- [DATA FOR THIS EXERCISE]:
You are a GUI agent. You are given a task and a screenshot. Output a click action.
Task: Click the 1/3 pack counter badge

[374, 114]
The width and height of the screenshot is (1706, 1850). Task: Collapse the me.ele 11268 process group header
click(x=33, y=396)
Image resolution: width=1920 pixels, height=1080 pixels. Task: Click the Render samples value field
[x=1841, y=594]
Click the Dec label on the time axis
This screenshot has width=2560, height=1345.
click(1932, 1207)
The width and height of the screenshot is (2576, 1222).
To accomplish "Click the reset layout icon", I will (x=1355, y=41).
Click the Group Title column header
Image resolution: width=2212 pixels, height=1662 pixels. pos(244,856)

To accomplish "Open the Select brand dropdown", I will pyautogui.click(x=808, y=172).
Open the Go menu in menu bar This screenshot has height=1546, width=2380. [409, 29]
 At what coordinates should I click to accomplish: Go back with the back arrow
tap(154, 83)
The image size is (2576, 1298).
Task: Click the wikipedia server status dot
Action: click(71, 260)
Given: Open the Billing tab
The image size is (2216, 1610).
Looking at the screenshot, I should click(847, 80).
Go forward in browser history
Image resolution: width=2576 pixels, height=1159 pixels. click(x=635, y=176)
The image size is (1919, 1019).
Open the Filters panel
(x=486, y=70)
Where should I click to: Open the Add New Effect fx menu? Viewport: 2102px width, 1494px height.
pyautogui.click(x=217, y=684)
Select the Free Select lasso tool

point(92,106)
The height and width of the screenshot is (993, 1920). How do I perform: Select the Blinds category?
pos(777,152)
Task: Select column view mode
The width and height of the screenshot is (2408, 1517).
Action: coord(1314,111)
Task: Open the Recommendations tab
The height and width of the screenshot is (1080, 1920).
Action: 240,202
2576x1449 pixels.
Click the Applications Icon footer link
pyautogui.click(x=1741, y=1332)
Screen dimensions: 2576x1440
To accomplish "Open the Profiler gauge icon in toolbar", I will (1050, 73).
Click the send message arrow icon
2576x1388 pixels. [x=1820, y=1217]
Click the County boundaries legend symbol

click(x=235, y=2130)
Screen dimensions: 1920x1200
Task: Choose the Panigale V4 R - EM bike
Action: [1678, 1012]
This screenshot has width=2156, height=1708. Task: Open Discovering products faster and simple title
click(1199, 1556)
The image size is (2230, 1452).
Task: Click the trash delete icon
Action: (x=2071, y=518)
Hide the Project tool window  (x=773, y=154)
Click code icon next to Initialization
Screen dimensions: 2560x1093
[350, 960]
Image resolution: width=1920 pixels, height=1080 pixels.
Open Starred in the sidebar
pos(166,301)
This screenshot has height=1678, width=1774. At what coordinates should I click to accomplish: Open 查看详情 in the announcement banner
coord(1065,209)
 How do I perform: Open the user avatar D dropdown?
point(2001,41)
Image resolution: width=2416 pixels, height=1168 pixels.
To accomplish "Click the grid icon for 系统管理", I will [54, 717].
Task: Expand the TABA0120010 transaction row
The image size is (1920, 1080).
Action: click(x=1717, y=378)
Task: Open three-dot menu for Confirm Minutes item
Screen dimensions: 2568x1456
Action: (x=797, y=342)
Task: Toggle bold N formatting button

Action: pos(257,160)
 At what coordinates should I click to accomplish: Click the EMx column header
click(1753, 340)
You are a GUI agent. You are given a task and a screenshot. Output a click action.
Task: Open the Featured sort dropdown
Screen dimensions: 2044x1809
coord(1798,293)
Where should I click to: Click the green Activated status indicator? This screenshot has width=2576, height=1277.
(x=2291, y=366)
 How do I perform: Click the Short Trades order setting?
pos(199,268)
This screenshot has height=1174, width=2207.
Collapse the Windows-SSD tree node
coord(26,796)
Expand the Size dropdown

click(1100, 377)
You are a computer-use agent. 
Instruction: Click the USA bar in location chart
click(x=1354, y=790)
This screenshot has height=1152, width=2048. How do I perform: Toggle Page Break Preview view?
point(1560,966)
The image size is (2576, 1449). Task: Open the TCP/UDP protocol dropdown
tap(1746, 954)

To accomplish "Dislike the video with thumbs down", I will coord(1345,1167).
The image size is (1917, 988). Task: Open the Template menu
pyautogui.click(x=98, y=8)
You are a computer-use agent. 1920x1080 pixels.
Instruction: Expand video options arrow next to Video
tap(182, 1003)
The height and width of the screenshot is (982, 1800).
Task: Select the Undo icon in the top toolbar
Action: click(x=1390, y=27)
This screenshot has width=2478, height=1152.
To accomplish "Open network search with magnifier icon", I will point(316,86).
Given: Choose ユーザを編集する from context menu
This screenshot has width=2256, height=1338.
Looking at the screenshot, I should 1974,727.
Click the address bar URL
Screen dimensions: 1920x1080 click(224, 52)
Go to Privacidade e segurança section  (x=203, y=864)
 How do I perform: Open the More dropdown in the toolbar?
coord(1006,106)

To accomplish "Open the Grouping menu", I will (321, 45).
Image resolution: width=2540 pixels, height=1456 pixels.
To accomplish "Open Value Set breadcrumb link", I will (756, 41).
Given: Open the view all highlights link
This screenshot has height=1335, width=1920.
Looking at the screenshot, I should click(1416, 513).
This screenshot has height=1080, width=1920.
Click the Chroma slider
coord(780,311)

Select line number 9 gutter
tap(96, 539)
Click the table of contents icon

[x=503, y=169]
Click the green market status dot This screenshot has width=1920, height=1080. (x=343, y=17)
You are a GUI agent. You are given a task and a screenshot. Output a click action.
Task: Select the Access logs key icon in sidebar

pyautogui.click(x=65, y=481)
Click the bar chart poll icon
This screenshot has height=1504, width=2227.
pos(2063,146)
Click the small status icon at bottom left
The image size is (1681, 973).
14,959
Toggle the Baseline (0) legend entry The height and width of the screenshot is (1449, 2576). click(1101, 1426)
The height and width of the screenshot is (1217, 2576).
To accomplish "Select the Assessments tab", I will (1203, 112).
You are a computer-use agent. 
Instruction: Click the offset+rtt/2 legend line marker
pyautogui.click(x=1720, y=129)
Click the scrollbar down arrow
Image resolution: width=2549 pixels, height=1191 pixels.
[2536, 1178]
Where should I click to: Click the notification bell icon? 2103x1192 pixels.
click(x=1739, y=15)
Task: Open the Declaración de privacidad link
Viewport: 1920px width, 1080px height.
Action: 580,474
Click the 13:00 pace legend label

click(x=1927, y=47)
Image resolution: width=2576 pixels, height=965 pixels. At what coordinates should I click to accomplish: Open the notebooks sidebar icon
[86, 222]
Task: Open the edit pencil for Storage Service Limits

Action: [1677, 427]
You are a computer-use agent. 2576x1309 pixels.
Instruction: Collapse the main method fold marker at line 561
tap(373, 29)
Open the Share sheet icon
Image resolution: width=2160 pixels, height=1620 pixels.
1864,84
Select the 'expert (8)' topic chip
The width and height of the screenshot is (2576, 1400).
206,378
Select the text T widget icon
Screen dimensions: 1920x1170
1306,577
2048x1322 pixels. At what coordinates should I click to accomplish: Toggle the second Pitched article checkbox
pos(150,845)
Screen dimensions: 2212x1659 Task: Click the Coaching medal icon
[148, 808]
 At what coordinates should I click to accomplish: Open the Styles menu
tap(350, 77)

- [TASK STATEMENT]:
From the listing above, output exactly the run of lines that starts with the line containing "Click the Chroma slider" and ends with the line containing "Toggle the Baseline".

- [EXERCISE SOLUTION]:
Click the Chroma slider
coord(780,311)

Select line number 9 gutter
tap(96, 539)
Click the table of contents icon

[x=503, y=169]
Click the green market status dot This screenshot has width=1920, height=1080. (x=343, y=17)
You are a GUI agent. You are given a task and a screenshot. Output a click action.
Task: Select the Access logs key icon in sidebar

pyautogui.click(x=65, y=481)
Click the bar chart poll icon
This screenshot has height=1504, width=2227.
pos(2063,146)
Click the small status icon at bottom left
The image size is (1681, 973).
14,959
Toggle the Baseline (0) legend entry The height and width of the screenshot is (1449, 2576). click(1101, 1426)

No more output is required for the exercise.